Yesterday's visit with pessimistic preggo, I will now refer to her as Polly, went bad. I was really proud of how I handled myself. She was so annoying. She complained ALL DAY. I am not exaggerating.
At the end of the day, right before I was about to leave it was just her and I in the kitchen and here is where things got sticky:
Her: "Oh my gosh, this pregnancy is killing me! I am over it [she is 15 weeks]"
Me: "Polly, I hate to hear you say things like that"
Me: "Your pregnancy is a blessing. You should feel lucky"
Her: Rolls eyes
Me: "I am serious. You have something a lot of people can't have"
Insert awkward silence here
Luckily someone came in the room and the conversation ended. I wasn't going to say anything at all until she said what she did when it was just to me. What did she expect for me to say? Did she think I was going to pity her? Did she think I was going to sympathize with her? Remember, she knows about our IF.

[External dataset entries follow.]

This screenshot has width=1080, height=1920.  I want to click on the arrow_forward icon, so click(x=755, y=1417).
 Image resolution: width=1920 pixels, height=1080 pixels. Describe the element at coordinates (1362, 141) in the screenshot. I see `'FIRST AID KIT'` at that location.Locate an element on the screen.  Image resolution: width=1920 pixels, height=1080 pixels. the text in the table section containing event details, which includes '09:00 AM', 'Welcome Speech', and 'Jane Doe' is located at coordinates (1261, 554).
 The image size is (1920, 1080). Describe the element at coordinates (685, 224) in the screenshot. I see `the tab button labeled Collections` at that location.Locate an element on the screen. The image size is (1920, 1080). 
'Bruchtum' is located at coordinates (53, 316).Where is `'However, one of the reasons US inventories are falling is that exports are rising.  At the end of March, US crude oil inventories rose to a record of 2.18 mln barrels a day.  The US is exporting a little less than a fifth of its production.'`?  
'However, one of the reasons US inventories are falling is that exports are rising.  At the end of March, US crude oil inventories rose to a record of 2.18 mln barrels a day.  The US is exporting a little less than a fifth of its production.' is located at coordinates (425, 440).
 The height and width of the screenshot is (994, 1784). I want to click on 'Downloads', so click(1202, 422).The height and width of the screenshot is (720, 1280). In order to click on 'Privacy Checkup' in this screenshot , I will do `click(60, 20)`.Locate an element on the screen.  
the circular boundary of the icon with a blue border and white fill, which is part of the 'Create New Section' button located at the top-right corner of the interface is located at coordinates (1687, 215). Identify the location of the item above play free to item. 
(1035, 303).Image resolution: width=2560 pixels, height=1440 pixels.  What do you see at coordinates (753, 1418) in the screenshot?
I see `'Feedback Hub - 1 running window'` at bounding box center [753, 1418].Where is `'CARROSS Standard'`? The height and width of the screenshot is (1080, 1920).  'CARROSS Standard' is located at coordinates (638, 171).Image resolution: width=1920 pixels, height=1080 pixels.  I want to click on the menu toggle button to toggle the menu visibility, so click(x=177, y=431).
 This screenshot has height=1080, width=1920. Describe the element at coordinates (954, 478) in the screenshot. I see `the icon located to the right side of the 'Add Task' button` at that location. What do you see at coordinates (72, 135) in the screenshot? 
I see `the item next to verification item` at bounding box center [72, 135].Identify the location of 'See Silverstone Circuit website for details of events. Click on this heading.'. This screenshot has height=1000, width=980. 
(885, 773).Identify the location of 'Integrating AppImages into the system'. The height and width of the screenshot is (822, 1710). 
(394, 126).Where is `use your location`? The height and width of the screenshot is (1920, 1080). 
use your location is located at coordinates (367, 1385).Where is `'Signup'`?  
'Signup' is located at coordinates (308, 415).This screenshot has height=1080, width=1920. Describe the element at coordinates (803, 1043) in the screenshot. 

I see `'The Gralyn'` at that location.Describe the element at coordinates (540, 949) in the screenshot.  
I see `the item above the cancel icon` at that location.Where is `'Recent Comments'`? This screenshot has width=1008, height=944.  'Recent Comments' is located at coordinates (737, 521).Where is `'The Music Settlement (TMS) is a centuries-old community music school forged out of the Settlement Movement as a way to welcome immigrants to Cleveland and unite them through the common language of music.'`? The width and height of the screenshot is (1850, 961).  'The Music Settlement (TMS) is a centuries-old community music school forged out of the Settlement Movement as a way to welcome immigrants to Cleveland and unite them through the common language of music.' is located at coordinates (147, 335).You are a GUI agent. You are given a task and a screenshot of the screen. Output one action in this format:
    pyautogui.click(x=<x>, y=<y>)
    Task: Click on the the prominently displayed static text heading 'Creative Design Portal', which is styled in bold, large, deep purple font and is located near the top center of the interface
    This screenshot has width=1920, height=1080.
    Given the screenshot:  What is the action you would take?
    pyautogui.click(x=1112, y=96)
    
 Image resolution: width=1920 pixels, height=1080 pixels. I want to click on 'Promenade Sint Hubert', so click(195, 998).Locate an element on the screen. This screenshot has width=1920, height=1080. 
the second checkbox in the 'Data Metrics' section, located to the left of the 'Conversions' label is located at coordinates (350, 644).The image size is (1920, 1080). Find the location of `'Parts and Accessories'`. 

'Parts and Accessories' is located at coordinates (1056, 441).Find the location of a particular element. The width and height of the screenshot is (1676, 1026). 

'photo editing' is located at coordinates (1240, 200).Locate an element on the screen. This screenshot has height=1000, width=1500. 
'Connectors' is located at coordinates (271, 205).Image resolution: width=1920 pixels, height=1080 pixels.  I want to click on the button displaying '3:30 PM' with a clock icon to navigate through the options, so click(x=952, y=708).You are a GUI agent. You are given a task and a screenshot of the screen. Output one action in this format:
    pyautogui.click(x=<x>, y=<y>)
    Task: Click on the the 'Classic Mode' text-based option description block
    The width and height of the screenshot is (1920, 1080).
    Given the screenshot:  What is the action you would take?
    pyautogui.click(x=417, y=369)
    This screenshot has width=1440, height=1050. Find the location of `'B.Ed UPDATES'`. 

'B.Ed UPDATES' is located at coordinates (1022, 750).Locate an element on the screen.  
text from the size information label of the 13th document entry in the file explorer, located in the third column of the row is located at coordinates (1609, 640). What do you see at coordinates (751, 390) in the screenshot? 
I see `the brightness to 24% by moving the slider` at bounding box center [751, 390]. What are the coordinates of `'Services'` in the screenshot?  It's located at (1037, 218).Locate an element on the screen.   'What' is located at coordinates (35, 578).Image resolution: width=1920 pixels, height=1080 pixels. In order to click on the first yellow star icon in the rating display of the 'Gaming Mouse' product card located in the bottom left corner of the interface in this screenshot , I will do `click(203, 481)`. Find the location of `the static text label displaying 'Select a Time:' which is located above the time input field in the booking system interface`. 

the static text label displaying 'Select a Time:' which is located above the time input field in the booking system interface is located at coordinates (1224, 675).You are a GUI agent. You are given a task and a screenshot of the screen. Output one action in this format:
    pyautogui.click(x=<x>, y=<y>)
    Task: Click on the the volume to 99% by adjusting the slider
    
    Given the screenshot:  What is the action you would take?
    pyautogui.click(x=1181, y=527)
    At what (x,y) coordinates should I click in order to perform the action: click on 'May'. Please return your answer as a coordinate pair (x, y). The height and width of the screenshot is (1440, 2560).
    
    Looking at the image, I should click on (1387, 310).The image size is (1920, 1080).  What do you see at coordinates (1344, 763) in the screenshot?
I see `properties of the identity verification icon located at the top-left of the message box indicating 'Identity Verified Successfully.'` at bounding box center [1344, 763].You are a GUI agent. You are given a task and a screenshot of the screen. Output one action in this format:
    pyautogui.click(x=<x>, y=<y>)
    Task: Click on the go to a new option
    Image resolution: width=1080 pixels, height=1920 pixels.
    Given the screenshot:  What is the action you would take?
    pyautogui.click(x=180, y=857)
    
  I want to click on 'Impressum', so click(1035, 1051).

My friend told me that after I left she was upset and told her husband that her mom and others told her she shouldn't have to watch what she says around me.
I am just hurt right now. I have been open about our struggles so that hopefully, there is some consideration about how I feel. I do not want to make a big deal about things or make everything about me. I am just asking for SOME kind of human decency.
I mean, if you got a huge promotion and were spending time with someone who was really struggling financially, would you go on and on about how excited you were about your increase in salary, how you now never have to worry about money at all, or all the things you want to do with your new found cash? No! You would watch what you say so that you don't make that person feel uncomfortable. Why is this any different??
And the fact that her mother told her not to watch what she says hurts me to, because this is my DH's aunt whom we are very close to. She always seems so supportive.
I wish this didn't bother me, and as I mentioned in my previous post, I am torn about why it should. BUT it does. It makes me so upset and angry. I try to fight feeling that way and I stuff it down, but it always finds its way to the surface.
I am going to go the gym now, so I can hopefully shake this off.